Let $E:=\{0, 1, 2, 3, 4\}$ be a set and let $\oplus$ be an internal binary operation on $E$ such that $$\oplus: E \times E \rightarrow E,\ x\oplus y \equiv x+y \bmod 5$$
So, we have: \begin{array}{|c|c|c|c|c|c|c|}\hline \oplus & 0 & 1 & 2 & 3 & 4 \\ \hline 0 & 0 & 1 & 2 & 3 & 4 \\ \hline 1 & 1 & 2 & 3 & 4 & 0 \\ \hline 2 & 2 & 3 & 4 & 0 & 1 \\ \hline 3 & 3 & 4 & 0 & 1 & 2 \\ \hline 4 & 4 & 0 & 1 & 2 & 3 \\ \hline \end{array}
I need to conclude the associativity of $\oplus$ on $E$ by using the above table.
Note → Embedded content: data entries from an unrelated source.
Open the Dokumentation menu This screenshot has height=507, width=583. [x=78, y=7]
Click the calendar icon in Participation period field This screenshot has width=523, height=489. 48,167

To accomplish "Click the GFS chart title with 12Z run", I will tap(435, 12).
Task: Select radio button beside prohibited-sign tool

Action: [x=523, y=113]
Is there an efficient way to conclude that without going through all $5\cdot5\cdot5= 125$ possibilities?
If you want to prove the associativity "using the table" yo have to do all $125$ cases, or else have to give a law describing the buildup of the table.
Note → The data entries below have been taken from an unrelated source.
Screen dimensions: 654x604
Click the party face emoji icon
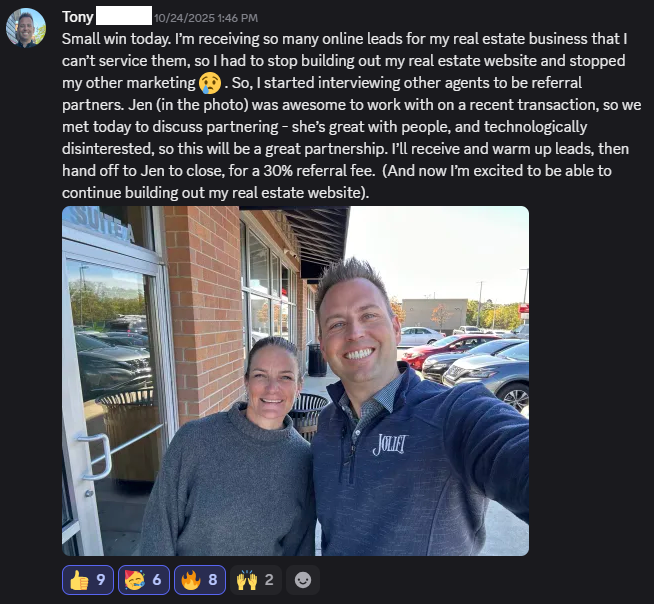[x=135, y=580]
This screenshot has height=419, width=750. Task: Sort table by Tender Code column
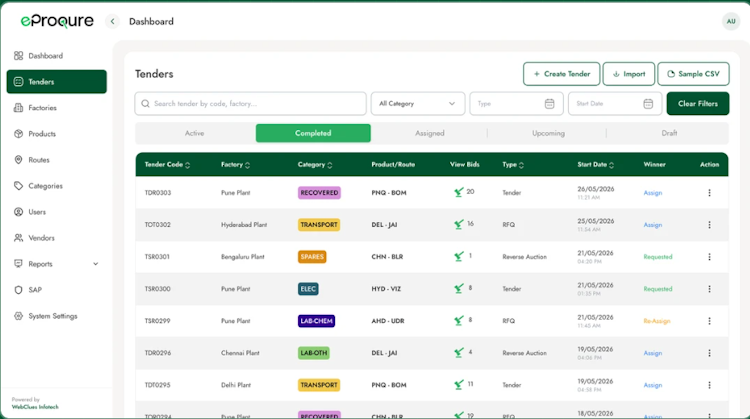coord(188,165)
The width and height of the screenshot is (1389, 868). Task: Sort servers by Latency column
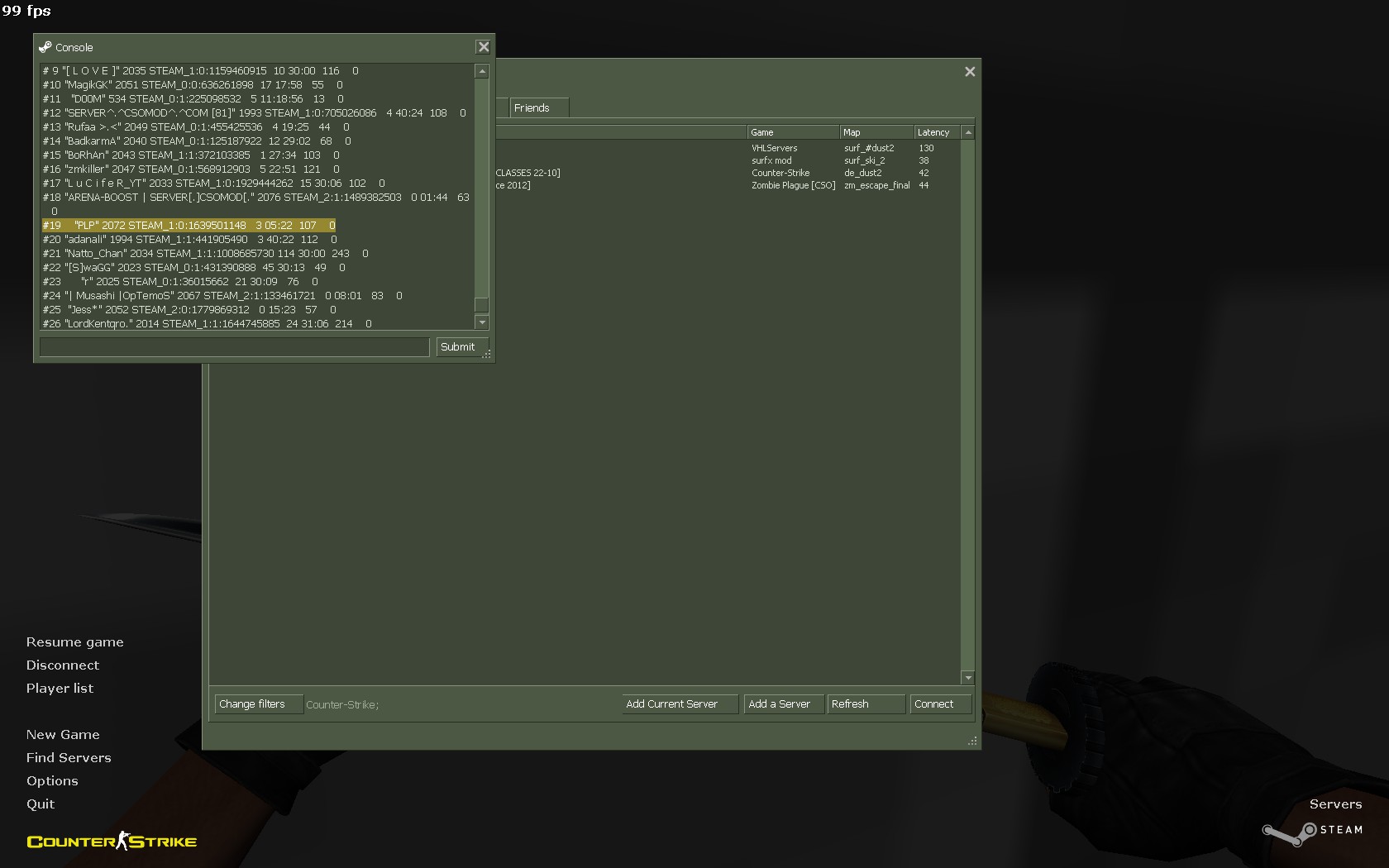(936, 132)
What I want to say: Your problem can be solved only by doing the $125$ cases using the associativity in ${\mathbb Z}$ individually, or by proving once and for all "abstractly" that the addition in ${\mathbb Z}_5$ (or a similar quotient structure) is again associative. Then your table just has to do with the naming of the equivalence classes.